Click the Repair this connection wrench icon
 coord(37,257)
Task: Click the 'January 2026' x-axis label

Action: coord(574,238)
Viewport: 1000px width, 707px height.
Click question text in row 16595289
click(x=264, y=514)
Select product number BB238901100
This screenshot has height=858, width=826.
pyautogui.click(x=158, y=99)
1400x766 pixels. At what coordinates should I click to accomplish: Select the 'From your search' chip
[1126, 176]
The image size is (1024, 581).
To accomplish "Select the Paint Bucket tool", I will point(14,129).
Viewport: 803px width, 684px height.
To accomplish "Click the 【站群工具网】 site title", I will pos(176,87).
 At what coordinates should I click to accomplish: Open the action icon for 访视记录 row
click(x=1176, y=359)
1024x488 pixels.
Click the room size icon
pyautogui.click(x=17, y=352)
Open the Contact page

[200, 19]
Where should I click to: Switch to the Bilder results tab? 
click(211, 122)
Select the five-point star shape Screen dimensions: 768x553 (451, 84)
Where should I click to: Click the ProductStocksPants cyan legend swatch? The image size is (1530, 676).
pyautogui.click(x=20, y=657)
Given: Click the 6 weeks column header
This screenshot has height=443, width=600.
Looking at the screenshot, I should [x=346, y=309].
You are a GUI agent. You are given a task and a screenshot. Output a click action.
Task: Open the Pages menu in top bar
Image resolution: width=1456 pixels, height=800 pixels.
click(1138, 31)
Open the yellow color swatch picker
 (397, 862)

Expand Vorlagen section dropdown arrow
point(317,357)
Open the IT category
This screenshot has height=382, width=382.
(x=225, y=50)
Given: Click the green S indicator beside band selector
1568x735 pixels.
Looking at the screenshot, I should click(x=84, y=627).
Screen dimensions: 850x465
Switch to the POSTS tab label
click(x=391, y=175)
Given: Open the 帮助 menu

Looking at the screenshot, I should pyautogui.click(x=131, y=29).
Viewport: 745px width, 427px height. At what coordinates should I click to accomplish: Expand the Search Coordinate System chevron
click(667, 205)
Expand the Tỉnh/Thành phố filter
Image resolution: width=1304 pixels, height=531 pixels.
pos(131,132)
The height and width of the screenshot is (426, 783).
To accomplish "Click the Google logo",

> TASK GOAL:
Please give every line of the entries above as a JSON list of strings, one string per line, leaving out blank lines.

> CORRECT RESULT:
[
  "Click the Repair this connection wrench icon",
  " coord(37,257)",
  "Task: Click the 'January 2026' x-axis label",
  "Action: coord(574,238)",
  "Viewport: 1000px width, 707px height.",
  "Click question text in row 16595289",
  "click(x=264, y=514)",
  "Select product number BB238901100",
  "This screenshot has height=858, width=826.",
  "pyautogui.click(x=158, y=99)",
  "1400x766 pixels. At what coordinates should I click to accomplish: Select the 'From your search' chip",
  "[1126, 176]",
  "The image size is (1024, 581).",
  "To accomplish \"Select the Paint Bucket tool\", I will point(14,129).",
  "Viewport: 803px width, 684px height.",
  "To accomplish \"Click the 【站群工具网】 site title\", I will pos(176,87).",
  " At what coordinates should I click to accomplish: Open the action icon for 访视记录 row",
  "click(x=1176, y=359)",
  "1024x488 pixels.",
  "Click the room size icon",
  "pyautogui.click(x=17, y=352)",
  "Open the Contact page",
  "[200, 19]",
  "Where should I click to: Switch to the Bilder results tab? ",
  "click(211, 122)",
  "Select the five-point star shape Screen dimensions: 768x553 (451, 84)",
  "Where should I click to: Click the ProductStocksPants cyan legend swatch? The image size is (1530, 676).",
  "pyautogui.click(x=20, y=657)",
  "Given: Click the 6 weeks column header",
  "This screenshot has height=443, width=600.",
  "Looking at the screenshot, I should [x=346, y=309].",
  "You are a GUI agent. You are given a task and a screenshot. Output a click action.",
  "Task: Open the Pages menu in top bar",
  "Image resolution: width=1456 pixels, height=800 pixels.",
  "click(1138, 31)",
  "Open the yellow color swatch picker",
  " (397, 862)",
  "Expand Vorlagen section dropdown arrow",
  "point(317,357)",
  "Open the IT category",
  "This screenshot has height=382, width=382.",
  "(x=225, y=50)",
  "Given: Click the green S indicator beside band selector",
  "1568x735 pixels.",
  "Looking at the screenshot, I should click(x=84, y=627).",
  "Screen dimensions: 850x465",
  "Switch to the POSTS tab label",
  "click(x=391, y=175)",
  "Given: Open the 帮助 menu",
  "Looking at the screenshot, I should pyautogui.click(x=131, y=29).",
  "Viewport: 745px width, 427px height. At what coordinates should I click to accomplish: Expand the Search Coordinate System chevron",
  "click(667, 205)",
  "Expand the Tỉnh/Thành phố filter",
  "Image resolution: width=1304 pixels, height=531 pixels.",
  "pos(131,132)",
  "The height and width of the screenshot is (426, 783).",
  "To accomplish \"Click the Google logo\","
]